This section covers Neo4j I/O behavior, and how to optimize for operations on disk.
Databases often produce many small and random reads when querying data, and few sequential writes when committing changes.
By default, most Linux distributions schedule IO requests using the Completely Fair Queuing (CFQ) algorithm, which provides a good balance between throughput and latency. The particular IO workload of a database, however, is better served by the Deadline scheduler. The Deadline scheduler gives preference to read requests, and processes them as soon as possible. This tends to decrease the latency of reads, while the latency of writes goes up. Since the writes are usually sequential, their lingering in the IO queue increases the change of overlapping or adjacent write requests being merged together. This effectively reduces the number of writes that are sent to the drive.

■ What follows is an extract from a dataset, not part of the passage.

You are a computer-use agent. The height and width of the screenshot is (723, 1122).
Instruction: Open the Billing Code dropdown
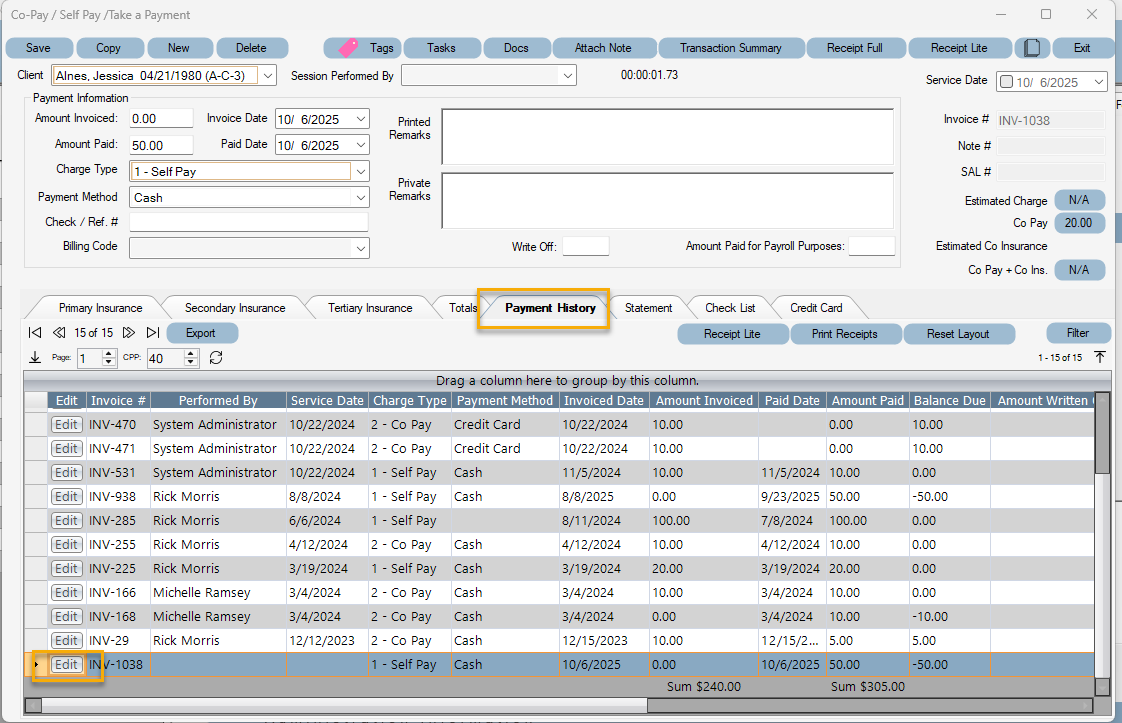tap(360, 247)

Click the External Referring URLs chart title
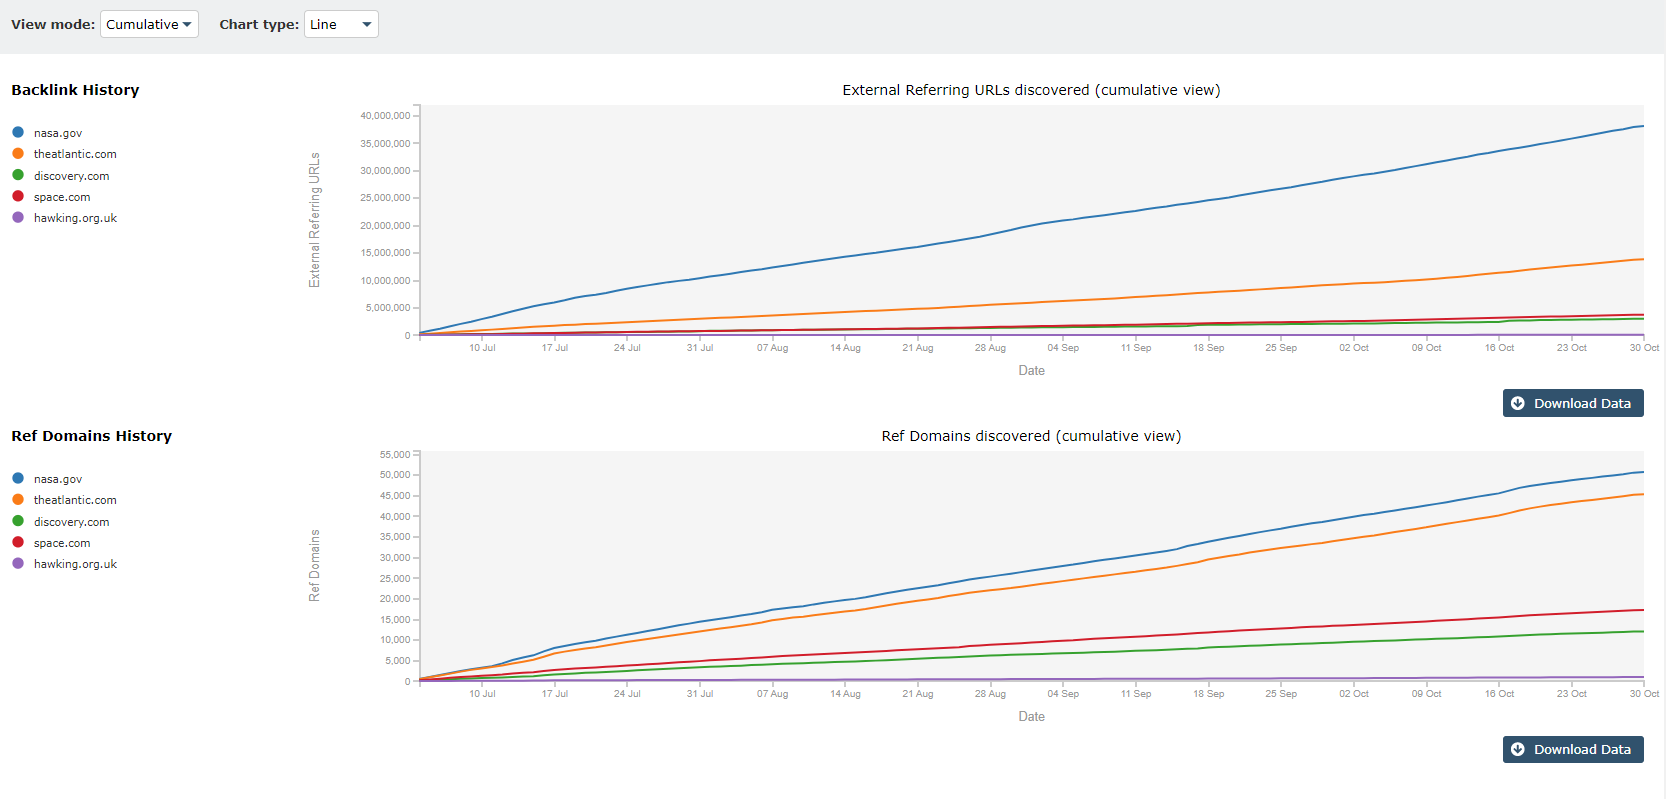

On Linux, the IO scheduler for a drive, in this case
sda, can be changed at runtime like this:
$ echo 'deadline' > /sys/block/sda/queue/scheduler $ cat /sys/block/sda/queue/scheduler noop [deadline] cfq
Another recommended practice is to disable file and directory access time updates.
This way, the file system won’t have to issue writes that update this meta-data, thus improving write performance.
This can be accomplished by setting the
noatime,nodiratime mount options in fstab, or when issuing the disk mount command.